L'amendement n° 14 de M. Coquerel et l'amendement identique suivant de suppression de l'article 6 de la proposition de loi visant à accélérer le développement du transport maritime à propulsion vélique (première lecture).
ADOPTÉRésultat du vote
Les députés ont adopté le 12 mai 2026 l'amendement n° 14 de M. Coquerel et l'amendement identique suivant de suppression de l'article 6 de la proposition de loi visant à accélérer le développement du transport maritime à propulsion vélique (première lecture).
Au total, 137 députés ont pris part au vote : 42 % ont voté en faveur, 23 % ont voté contre, et 35 % se sont abstenus.
Infos
| Date | 12 mai 2026 | |
| Type de vote | Amendement | |
| Dossier | Accélérer le développement du transport maritime à propulsion vélique |
Résumé de l'amendement
Cet amendement vise à supprimer les dispositions créant un régime d'accises dérogataire pour les produits transportés par voilier, notamment le rhum en provenance des départements ultramarins.

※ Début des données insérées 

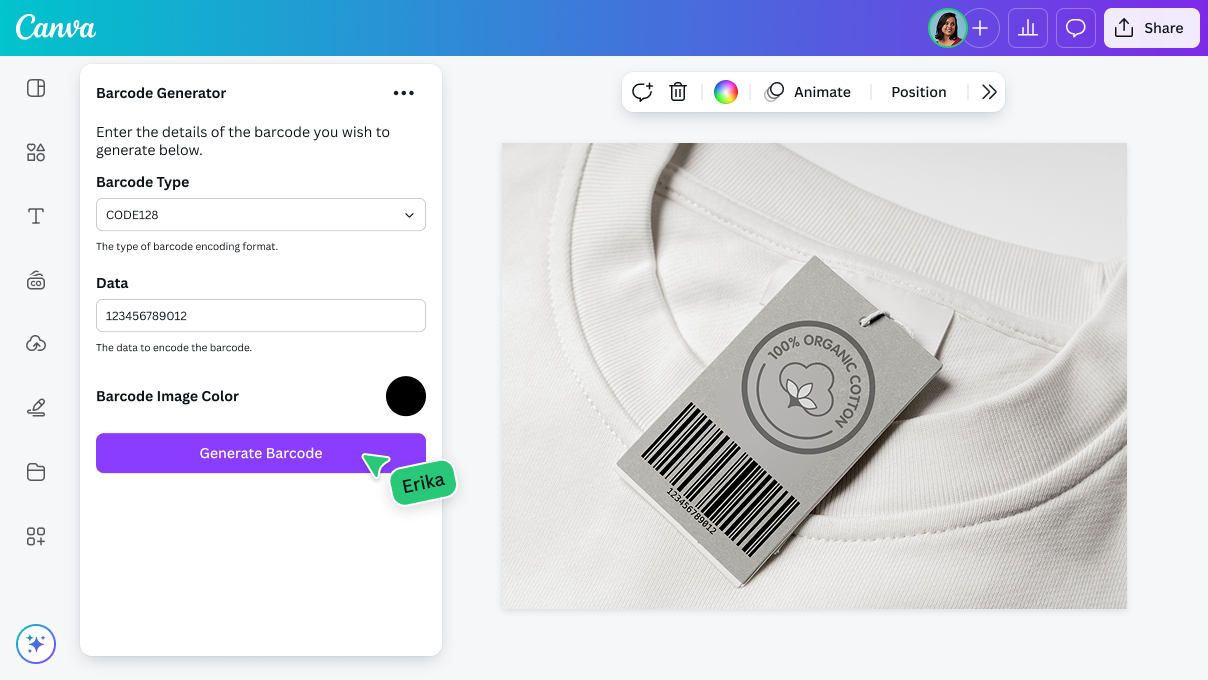The width and height of the screenshot is (1208, 680).
Task: Add a comment from floating toolbar
Action: 642,92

Les auteurs de l'amendement considèrent que ce régime d'accises est trop étroit et réduit à tort la filière ultramarine à la seule production d'alcools. Selon eux, les bénéfices potentiels du transport à la voile dépassent largement ce secteur spécifique et méritent une approche plus large.
Ce texte est un résumé de l'exposé des motifs.
La position des groupes
Les votes des députés et des groupes
Exposé des motifs de l'amendement
L'objectif d'un amendement est de modifier ou d'ajouter une mesure d'un projet ou d'une proposition de loi. Le ou les députés qui rédigent l'amendement écrivent également un exposé des motifs.
Par cet amendement, les député.es du groupe de la France insoumise proposent de supprimer cet article.
Cette proposition de loi instaure un régime d’accises spécifique pour les produits transportés à la voile, afin d’encourager les filières agricoles et ultramarines à recourir à des modes de transport décarbonés, à l’image du rhum.
Notre groupe rappelle que l’intérêt de la propulsion vélique dépasse largement la seule filière du rhum et autres alcools produits dans les départements ultramarins.
De la même manière, l'économie des départements ultramarins ne saurait être réduite à la production d'alcools traditionnels. Ce choix véhicule une image de ces territoires au mieux folklorique.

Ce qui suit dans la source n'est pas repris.